■ Required action: Within the material below, transcribe exactly the lines from the one holding "This screenshot has height=855, width=1368." through the one holding "Open Weather in the top navigation bar", keeping both ends and skipping the rest.

■ Entries provided:
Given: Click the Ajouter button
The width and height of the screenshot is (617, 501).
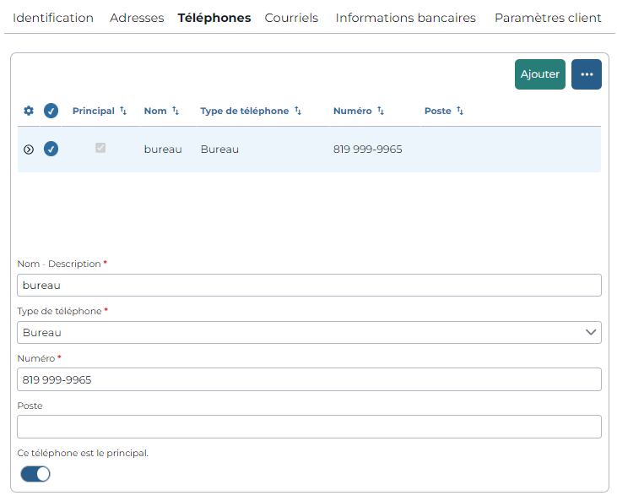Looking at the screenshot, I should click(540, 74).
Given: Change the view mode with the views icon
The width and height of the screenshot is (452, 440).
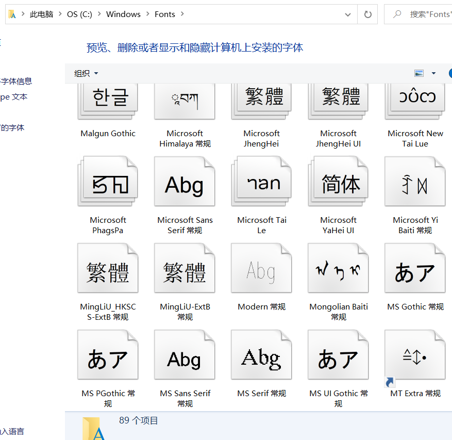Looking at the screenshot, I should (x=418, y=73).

* * *

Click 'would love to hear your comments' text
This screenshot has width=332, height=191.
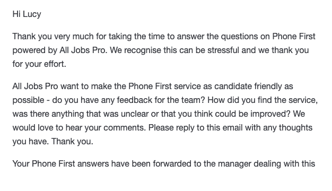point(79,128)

* * *

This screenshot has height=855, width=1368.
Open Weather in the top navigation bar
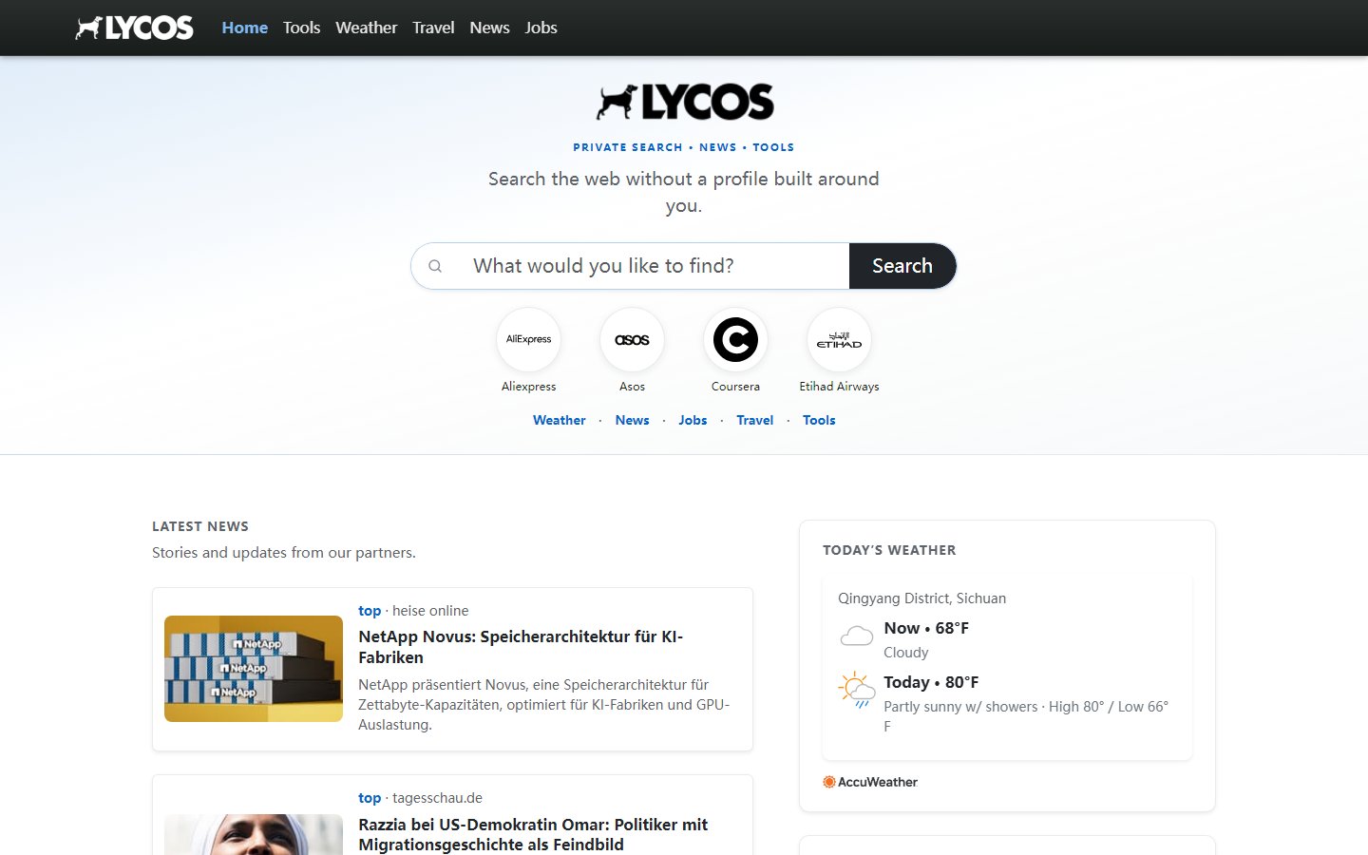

■ Completed exercise:
This screenshot has height=855, width=1368.
Open Weather in the top navigation bar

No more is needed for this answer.